My daughter managed to buy her two bedroomed flat in Edinburgh with the help of an excellent scheme instituted by the Scottish Parliament. My son and his wife who live in England have been less lucky and are saving like mad for a mortgage (and they are actors so it’s not easy). What advice would you give to anyone trying to buy their first home, and to parents of first home buyers?
Save, save, save as the deposit is still the most important aspect of any home purchase. I know it is hard though, particularly if you have to pay rent in the meantime. Increasingly, parents are being called upon to help, which can be tricky if they are worried about their own retirement.
I would always advise speaking to an independent mortgage broker as well. They will be straight as to what you can afford and know which lenders are likely to be more sympathetic to your particular circumstances.
Who has been the most influence on your life to date? Who do you aspire to be like?
My mum is a huge influence. She always worked when we were children (she was, and still is, a midwife) and although it annoyed me a bit at the time being picked up from school by a neighbour, I realise now what a great role model she was. She always earned her own money (in fact she was the main breadwinner on and off in the family for years) and she has had a long career that she has found fulfilling, although it can also be very stressful. Nowadays she works fewer hours but helps with my boys in her ‘spare’ time and is a wonderful grandmother, and huge support to me. Without her, I wouldn’t be able to do what I do.
What’s your best way to relax? Where are we likely to find ‘off duty you’?
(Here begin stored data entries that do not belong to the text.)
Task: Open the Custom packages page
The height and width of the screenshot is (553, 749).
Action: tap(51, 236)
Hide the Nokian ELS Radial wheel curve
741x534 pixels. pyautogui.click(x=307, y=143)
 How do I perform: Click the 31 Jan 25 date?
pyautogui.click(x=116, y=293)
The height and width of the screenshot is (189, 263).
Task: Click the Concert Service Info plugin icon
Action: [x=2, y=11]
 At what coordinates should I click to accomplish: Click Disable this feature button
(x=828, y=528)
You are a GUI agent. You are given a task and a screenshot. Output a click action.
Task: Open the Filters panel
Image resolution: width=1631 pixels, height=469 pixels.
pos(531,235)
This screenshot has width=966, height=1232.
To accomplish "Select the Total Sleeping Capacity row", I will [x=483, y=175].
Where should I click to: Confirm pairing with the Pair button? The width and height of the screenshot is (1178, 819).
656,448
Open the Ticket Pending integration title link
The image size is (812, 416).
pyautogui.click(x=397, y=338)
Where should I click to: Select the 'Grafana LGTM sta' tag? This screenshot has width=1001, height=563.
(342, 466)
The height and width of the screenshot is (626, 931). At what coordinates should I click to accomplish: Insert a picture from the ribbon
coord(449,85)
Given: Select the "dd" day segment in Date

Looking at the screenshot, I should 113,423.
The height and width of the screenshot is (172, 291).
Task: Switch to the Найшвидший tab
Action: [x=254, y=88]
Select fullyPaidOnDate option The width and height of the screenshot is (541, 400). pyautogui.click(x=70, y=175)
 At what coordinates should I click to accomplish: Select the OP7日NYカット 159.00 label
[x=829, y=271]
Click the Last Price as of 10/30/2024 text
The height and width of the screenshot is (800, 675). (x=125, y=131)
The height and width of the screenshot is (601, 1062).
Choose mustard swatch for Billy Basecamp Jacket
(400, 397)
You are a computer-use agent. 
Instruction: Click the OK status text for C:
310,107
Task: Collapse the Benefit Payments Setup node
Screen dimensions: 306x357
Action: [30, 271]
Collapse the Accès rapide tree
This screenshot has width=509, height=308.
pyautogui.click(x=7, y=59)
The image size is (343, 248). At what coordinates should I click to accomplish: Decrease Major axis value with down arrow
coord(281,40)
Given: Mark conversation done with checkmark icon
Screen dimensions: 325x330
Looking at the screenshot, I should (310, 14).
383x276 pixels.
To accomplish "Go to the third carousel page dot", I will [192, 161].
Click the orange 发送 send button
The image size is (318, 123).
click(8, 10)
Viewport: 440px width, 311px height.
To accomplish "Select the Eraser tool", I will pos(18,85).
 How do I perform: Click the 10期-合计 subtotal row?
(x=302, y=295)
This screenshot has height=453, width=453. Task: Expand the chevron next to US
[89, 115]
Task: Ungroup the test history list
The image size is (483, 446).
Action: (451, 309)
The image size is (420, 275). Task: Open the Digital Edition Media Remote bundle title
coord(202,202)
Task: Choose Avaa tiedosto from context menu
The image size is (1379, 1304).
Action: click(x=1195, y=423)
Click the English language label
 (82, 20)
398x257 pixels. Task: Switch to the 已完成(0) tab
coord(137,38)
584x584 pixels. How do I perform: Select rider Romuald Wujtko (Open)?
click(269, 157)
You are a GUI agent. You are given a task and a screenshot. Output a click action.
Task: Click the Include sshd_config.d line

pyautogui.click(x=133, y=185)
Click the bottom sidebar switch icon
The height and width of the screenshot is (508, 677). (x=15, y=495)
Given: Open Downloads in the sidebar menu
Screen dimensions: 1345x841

Relax?! What’s that? Seriously, if I get five minutes, I like to read. I’ve just finished Gillian Flynn’s Gone Girl, which I thought was brilliant.
Melanie, thank you. If you could leave our readers with one thought, or quote, or book that has inspired or helped you, what would it be?
Ian Brown of the Stone Roses put it well:
‘Aim for the stars and you’re gonna hit the ceiling. Never put up with second best’.
I always liked that sentiment.
Melanie, thank you. Good advice! Melanie’s web site is BienMedia.com and she’s a regular contributor to women’s publications. Look out for her!